**Assignment:**
Set down the data that follows again, exactly as written.

Collected data entries:
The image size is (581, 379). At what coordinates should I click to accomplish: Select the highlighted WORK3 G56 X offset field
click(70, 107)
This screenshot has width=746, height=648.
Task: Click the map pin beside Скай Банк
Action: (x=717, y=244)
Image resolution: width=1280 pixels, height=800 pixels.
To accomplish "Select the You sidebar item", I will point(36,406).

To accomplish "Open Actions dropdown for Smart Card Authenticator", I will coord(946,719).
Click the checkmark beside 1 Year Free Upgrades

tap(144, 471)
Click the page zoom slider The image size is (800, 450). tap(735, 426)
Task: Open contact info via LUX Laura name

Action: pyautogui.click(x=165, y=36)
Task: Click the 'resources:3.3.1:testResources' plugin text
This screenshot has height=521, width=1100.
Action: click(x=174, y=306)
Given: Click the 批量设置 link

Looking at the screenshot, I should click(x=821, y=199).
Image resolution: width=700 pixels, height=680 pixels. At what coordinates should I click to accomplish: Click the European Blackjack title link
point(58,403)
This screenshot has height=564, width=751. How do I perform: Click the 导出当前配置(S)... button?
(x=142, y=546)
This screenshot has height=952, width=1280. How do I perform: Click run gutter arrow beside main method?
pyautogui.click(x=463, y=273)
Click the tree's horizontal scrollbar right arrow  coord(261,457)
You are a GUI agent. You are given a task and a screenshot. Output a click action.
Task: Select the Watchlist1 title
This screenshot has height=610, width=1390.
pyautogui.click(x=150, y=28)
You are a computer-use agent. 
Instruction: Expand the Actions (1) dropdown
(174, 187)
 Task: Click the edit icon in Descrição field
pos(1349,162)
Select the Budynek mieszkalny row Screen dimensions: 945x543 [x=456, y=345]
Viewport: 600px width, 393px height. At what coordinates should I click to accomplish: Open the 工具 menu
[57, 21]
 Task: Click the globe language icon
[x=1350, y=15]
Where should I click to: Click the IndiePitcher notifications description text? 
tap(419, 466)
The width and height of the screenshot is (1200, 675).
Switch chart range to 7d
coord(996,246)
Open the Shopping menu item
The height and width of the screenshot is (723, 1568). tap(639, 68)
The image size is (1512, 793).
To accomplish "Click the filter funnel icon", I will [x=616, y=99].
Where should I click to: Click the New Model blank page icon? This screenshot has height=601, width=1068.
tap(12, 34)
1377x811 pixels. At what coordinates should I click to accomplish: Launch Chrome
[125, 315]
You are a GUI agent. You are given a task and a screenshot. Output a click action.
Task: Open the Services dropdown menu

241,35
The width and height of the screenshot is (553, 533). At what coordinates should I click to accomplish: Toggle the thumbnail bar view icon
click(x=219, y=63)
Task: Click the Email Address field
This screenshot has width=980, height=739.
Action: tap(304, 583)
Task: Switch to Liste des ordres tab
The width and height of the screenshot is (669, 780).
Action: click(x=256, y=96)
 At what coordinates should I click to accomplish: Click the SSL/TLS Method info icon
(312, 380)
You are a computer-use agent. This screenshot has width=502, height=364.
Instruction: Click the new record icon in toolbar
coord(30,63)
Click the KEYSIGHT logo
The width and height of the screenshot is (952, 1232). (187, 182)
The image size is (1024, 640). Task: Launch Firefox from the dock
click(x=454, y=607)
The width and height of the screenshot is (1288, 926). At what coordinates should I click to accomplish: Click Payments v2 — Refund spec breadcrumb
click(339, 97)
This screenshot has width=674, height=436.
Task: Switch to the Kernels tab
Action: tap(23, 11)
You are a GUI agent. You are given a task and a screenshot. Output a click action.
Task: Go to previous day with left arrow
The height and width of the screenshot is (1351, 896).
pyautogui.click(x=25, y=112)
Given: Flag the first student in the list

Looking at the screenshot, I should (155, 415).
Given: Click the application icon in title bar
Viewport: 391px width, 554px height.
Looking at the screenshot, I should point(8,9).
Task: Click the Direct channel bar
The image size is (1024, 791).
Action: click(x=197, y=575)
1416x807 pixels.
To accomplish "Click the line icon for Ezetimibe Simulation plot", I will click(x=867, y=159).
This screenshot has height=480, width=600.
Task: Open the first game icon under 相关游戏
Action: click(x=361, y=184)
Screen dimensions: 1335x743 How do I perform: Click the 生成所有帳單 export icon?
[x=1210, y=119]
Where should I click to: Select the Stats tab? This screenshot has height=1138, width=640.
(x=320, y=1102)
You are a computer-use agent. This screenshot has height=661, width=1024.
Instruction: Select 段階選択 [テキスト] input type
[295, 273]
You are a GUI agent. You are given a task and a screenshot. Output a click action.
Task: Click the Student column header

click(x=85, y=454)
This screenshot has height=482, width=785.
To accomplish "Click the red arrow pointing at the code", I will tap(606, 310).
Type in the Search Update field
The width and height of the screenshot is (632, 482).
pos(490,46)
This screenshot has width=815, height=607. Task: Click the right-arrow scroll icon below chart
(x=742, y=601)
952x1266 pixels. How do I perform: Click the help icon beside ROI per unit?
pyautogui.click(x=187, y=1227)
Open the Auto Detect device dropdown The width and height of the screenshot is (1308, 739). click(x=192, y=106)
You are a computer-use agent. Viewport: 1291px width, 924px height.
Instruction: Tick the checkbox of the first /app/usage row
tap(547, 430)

**Written answer:**
The image size is (581, 379). At what coordinates should I click to accomplish: Select the highlighted WORK3 G56 X offset field
click(70, 107)
This screenshot has width=746, height=648.
Task: Click the map pin beside Скай Банк
Action: (x=717, y=244)
Image resolution: width=1280 pixels, height=800 pixels.
To accomplish "Select the You sidebar item", I will point(36,406).

To accomplish "Open Actions dropdown for Smart Card Authenticator", I will coord(946,719).
Click the checkmark beside 1 Year Free Upgrades

tap(144, 471)
Click the page zoom slider The image size is (800, 450). tap(735, 426)
Task: Open contact info via LUX Laura name

Action: pyautogui.click(x=165, y=36)
Task: Click the 'resources:3.3.1:testResources' plugin text
This screenshot has height=521, width=1100.
Action: click(x=174, y=306)
Given: Click the 批量设置 link

Looking at the screenshot, I should click(x=821, y=199).
Image resolution: width=700 pixels, height=680 pixels. At what coordinates should I click to accomplish: Click the European Blackjack title link
point(58,403)
This screenshot has height=564, width=751. How do I perform: Click the 导出当前配置(S)... button?
(x=142, y=546)
This screenshot has height=952, width=1280. How do I perform: Click run gutter arrow beside main method?
pyautogui.click(x=463, y=273)
Click the tree's horizontal scrollbar right arrow  coord(261,457)
You are a GUI agent. You are given a task and a screenshot. Output a click action.
Task: Select the Watchlist1 title
This screenshot has height=610, width=1390.
pyautogui.click(x=150, y=28)
You are a computer-use agent. 
Instruction: Expand the Actions (1) dropdown
(174, 187)
 Task: Click the edit icon in Descrição field
pos(1349,162)
Select the Budynek mieszkalny row Screen dimensions: 945x543 [x=456, y=345]
Viewport: 600px width, 393px height. At what coordinates should I click to accomplish: Open the 工具 menu
[57, 21]
 Task: Click the globe language icon
[x=1350, y=15]
Where should I click to: Click the IndiePitcher notifications description text? 
tap(419, 466)
The width and height of the screenshot is (1200, 675).
Switch chart range to 7d
coord(996,246)
Open the Shopping menu item
The height and width of the screenshot is (723, 1568). tap(639, 68)
The image size is (1512, 793).
To accomplish "Click the filter funnel icon", I will [x=616, y=99].
Where should I click to: Click the New Model blank page icon? This screenshot has height=601, width=1068.
tap(12, 34)
1377x811 pixels. At what coordinates should I click to accomplish: Launch Chrome
[125, 315]
You are a GUI agent. You are given a task and a screenshot. Output a click action.
Task: Open the Services dropdown menu

241,35
The width and height of the screenshot is (553, 533). At what coordinates should I click to accomplish: Toggle the thumbnail bar view icon
click(x=219, y=63)
Task: Click the Email Address field
This screenshot has width=980, height=739.
Action: tap(304, 583)
Task: Switch to Liste des ordres tab
The width and height of the screenshot is (669, 780).
Action: click(x=256, y=96)
 At what coordinates should I click to accomplish: Click the SSL/TLS Method info icon
(312, 380)
You are a computer-use agent. This screenshot has width=502, height=364.
Instruction: Click the new record icon in toolbar
coord(30,63)
Click the KEYSIGHT logo
The width and height of the screenshot is (952, 1232). (187, 182)
The image size is (1024, 640). Task: Launch Firefox from the dock
click(x=454, y=607)
The width and height of the screenshot is (1288, 926). At what coordinates should I click to accomplish: Click Payments v2 — Refund spec breadcrumb
click(339, 97)
This screenshot has width=674, height=436.
Task: Switch to the Kernels tab
Action: tap(23, 11)
You are a GUI agent. You are given a task and a screenshot. Output a click action.
Task: Go to previous day with left arrow
The height and width of the screenshot is (1351, 896).
pyautogui.click(x=25, y=112)
Given: Flag the first student in the list

Looking at the screenshot, I should (155, 415).
Given: Click the application icon in title bar
Viewport: 391px width, 554px height.
Looking at the screenshot, I should point(8,9).
Task: Click the Direct channel bar
The image size is (1024, 791).
Action: click(x=197, y=575)
1416x807 pixels.
To accomplish "Click the line icon for Ezetimibe Simulation plot", I will click(x=867, y=159).
This screenshot has height=480, width=600.
Task: Open the first game icon under 相关游戏
Action: click(x=361, y=184)
Screen dimensions: 1335x743 How do I perform: Click the 生成所有帳單 export icon?
[x=1210, y=119]
Where should I click to: Select the Stats tab? This screenshot has height=1138, width=640.
(x=320, y=1102)
You are a computer-use agent. This screenshot has height=661, width=1024.
Instruction: Select 段階選択 [テキスト] input type
[295, 273]
You are a GUI agent. You are given a task and a screenshot. Output a click action.
Task: Click the Student column header

click(x=85, y=454)
This screenshot has height=482, width=785.
To accomplish "Click the red arrow pointing at the code", I will tap(606, 310).
Type in the Search Update field
The width and height of the screenshot is (632, 482).
pos(490,46)
This screenshot has width=815, height=607. Task: Click the right-arrow scroll icon below chart
(x=742, y=601)
952x1266 pixels. How do I perform: Click the help icon beside ROI per unit?
pyautogui.click(x=187, y=1227)
Open the Auto Detect device dropdown The width and height of the screenshot is (1308, 739). click(x=192, y=106)
You are a computer-use agent. Viewport: 1291px width, 924px height.
Instruction: Tick the checkbox of the first /app/usage row
tap(547, 430)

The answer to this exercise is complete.